The MAPK pathway activates JUN, FOS and MYC, and the JAK STAT pathway activates VEGF and both promote proliferation and angiogenesis. In the MAPK pathway, HRAS was decreased and selleck chemical JUN and MYC were increased. JUN mRNA was decreased and, as JUN transcription is autoregulated by JUN protein, and JUN heterodimerizes with Meq. We suggest that even though total JUN protein was increased in CD30hi lymphocytes, it is not available for auto transactivation, an alternative Inhibitors,Modulators,Libraries possibility is that as JUN protein is stabilized by post translational interactions with Meq, the JUN mRNA may not actually reflect the total JUN protein levels. Activated PI3K phosphorylates AKT, which in turn activates IKKA, MTOR and MDM2 and inhi bits FKHR, CASP9, BAD, p27 and p21 genes. IKKA, MDM2, CASP9 increased, though FKHR, p27, p21, MTOR did not.
PTEN inhibits PI3K sig naling in the absence of growth factors, and STK11 inhibits MTOR activity when ATP is low. Consequently, cells lacking functional Inhibitors,Modulators,Libraries PTEN or STK11 exhibit deregulated, but constitutive, signaling to MTOR, resulting in cancer. Though PTEN pro tein was not differentially expressed, STK11 protein decreased. From an antigrowth signal perspective, RB1 sequesters the E2F transcription factors transcriptionally repressing genes essential for G1 to S phase cell cycle progression and RB1 was decreased suggesting increased cell cycle progression in CD30hi lymphocytes supporting our previous work. b Cell cycle and PCD are dysregulated, Cell cycle regulation and PCD are intimately linked. The proto oncogenic WNT proteins were increased and WNT activation leads to CTNNB protein nuclear translocation.
CTNNB also increased and was 80% nuclear. Canonically, CTNNB translocation results in TCF mediated activation of the proto oncogene MYC, anti PCD protein SURVIVIN and the G1 S specific cyclin D1. BCL2 blocks apoptosis in many diverse cancers, and in vitro work using a rodent fibroblast cell line, suggests that MDV Meq increases BCL2 Inhibitors,Modulators,Libraries mRNA, and proposed that this is important in MD lymphomagenesis. In our work from MD lymphocytes in vivo, BCL2 protein was Inhibitors,Modulators,Libraries unchanged suggesting that any BCL2 functional deregulation may occur prior to the CD30lo to CD30hi transition in the lymphoma environment. HSP70 inhibits both Inhibitors,Modulators,Libraries the intrinsic and the extrinsic PCD mechanisms and is frequently increased in malignant tumors, Meq also co localizes with HSP70 in the nucleus where HSP70 mediates Meqs interaction with TP53 and CDK2.
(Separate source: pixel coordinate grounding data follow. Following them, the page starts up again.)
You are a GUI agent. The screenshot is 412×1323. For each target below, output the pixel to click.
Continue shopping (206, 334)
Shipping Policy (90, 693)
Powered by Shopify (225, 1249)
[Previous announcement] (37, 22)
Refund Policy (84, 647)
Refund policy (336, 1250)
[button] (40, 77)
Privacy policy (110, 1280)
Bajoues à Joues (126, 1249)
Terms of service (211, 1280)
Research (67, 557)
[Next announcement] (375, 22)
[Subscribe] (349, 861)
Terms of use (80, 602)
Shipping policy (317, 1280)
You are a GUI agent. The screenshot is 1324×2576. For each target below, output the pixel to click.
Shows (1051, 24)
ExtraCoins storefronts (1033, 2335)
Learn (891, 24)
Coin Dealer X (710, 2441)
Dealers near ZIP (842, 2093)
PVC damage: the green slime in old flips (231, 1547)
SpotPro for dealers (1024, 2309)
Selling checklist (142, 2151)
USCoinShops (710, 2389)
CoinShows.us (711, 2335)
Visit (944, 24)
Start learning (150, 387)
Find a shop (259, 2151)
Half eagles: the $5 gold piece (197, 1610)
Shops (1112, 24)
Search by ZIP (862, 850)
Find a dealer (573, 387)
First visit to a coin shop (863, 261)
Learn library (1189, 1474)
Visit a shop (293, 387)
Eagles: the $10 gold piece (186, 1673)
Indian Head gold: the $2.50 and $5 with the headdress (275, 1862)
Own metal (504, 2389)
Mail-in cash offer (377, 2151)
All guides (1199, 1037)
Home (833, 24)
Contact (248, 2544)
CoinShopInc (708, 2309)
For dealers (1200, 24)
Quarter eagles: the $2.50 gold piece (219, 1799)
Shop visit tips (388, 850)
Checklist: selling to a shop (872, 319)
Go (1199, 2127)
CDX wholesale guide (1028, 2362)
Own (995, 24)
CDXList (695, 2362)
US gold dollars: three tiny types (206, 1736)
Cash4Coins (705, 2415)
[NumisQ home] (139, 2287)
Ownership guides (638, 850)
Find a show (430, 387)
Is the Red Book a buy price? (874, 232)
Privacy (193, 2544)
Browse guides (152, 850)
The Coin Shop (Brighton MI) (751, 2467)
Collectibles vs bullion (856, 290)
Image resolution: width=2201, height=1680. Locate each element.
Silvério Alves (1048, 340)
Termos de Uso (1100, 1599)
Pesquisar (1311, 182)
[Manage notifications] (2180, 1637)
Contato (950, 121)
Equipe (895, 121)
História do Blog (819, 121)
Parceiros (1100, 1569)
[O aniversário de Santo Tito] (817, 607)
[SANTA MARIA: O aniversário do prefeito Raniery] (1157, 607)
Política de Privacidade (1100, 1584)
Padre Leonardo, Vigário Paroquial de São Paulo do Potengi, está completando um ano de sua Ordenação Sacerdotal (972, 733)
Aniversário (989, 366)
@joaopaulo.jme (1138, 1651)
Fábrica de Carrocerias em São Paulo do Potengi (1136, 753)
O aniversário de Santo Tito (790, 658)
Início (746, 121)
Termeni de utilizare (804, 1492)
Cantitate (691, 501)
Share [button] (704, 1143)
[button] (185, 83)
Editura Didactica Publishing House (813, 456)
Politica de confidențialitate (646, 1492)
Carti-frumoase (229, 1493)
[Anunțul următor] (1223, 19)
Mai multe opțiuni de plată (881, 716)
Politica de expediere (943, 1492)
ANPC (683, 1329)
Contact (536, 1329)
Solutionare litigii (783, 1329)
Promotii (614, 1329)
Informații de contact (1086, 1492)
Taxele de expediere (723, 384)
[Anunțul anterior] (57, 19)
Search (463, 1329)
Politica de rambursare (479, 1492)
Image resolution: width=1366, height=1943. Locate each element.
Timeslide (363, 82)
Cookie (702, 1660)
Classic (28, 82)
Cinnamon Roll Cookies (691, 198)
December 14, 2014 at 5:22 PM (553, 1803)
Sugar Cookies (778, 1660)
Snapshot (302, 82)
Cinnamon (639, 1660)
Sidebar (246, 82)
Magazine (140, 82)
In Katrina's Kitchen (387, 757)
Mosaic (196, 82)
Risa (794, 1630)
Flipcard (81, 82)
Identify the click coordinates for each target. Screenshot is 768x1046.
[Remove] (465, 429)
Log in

In agreement, we found HSP70 protein was increased and was 100% nuclear. Decreased PENK increases anti PCD gene transcription and PENK protein was decreased by half, and its nuclear distribution decreased by 70%, suggest decreased PCD possibly mediated by Meq. c Telomeres are dysregulated, Shortened telomeres promote PCD and the telomerase complex maintains telomere length in cancer. The telomerase complex has two core components, telomerase RNA and the enzyme TERT.